Hey can i think what she is talking about is  how weed does you not a strain. We called it the creeper weed becausae id would sneek up on you and the next thing you no your fryed. Maybe that helped. Slim


----------



## Biffdoggie (Oct 26, 2006)

That was gonna be my guess too, the creeper weed. I haven't seen anything refered to as that for a while.


----------



## THE BROTHER'S GRUNT (Oct 26, 2006)

can of ownage said:
			
		

> wow THANX ALOT serious....ive been looking for a affordable bb seed strain for a while now... do u know if they r dependable or if their stuff is any good?and about the creep... do u know any strains that have a creep quality? like i said just smoke for like 10 15 minutes straight and nuthin and thena after mayb 20 minutes your just stoned like hell?

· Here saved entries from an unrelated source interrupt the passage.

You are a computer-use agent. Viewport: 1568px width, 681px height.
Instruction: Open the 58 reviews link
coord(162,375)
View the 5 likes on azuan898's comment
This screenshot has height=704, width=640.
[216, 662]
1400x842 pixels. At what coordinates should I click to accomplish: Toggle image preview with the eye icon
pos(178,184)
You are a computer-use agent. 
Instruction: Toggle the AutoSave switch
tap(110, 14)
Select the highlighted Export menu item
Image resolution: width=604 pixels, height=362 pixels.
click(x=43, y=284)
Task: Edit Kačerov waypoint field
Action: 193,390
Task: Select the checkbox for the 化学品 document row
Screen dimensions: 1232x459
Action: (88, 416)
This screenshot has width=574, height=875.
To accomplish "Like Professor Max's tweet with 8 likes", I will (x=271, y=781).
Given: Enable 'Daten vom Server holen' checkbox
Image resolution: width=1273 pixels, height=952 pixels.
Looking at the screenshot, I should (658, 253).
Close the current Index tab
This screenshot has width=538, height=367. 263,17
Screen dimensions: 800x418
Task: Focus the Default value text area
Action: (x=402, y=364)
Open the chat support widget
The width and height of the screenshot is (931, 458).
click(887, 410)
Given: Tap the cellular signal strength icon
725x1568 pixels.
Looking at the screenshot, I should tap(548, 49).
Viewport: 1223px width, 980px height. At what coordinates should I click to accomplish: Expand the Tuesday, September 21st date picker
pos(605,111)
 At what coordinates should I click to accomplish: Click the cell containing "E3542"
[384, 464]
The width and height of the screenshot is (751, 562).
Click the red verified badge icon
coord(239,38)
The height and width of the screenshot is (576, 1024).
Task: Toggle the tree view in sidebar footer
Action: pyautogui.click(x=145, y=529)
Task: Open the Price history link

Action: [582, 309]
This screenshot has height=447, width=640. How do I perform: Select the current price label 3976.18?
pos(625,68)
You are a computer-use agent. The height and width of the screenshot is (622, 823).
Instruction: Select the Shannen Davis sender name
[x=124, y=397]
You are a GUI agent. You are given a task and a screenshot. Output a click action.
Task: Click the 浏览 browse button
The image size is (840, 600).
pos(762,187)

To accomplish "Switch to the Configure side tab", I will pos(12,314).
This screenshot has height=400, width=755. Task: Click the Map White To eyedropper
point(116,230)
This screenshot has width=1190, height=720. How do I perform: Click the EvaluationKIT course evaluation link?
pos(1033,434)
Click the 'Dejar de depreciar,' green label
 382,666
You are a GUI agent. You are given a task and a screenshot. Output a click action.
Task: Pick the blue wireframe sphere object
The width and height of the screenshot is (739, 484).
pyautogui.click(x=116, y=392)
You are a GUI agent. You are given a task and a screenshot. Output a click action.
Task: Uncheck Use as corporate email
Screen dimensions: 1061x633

*No problem man. We ordered some Northern Berry sent them a International money order and received our seeds in 2 weeks. They also sent us a pack of Northern Skunk FREE!  The best part about this company is most of their strains are F1's.  *


----------



## can of ownage (Oct 30, 2006)

Well i was actually thinking of hydroing some blue berry but thats an area where i have almost no experience but rather information u know?I know peak seeds have a bunch of f1's and they guarntee that the seeds will get to their destination but dont guarntee 100%germ so have all your seeds popped out ok?is it any good from your experience?if u say it is lol well then imma give them a shot so im all waits on u TBG lol...

and on the creep, thats what i meant my girl says shes bought "Creep" she doesnt know much about growing or weed period so i corrected her but like i said i think its a quality of the smoke not a strain....so any1 know any weed or cannabis (whatever u prefer to call it lol) that "creeps" up on u like ive mentioned? like i said ive only found kali mist to SLIGHTLY do that and very few white strains (not consistantly) thatll just kinda surprise u so idk...guys? any experiences?
​


----------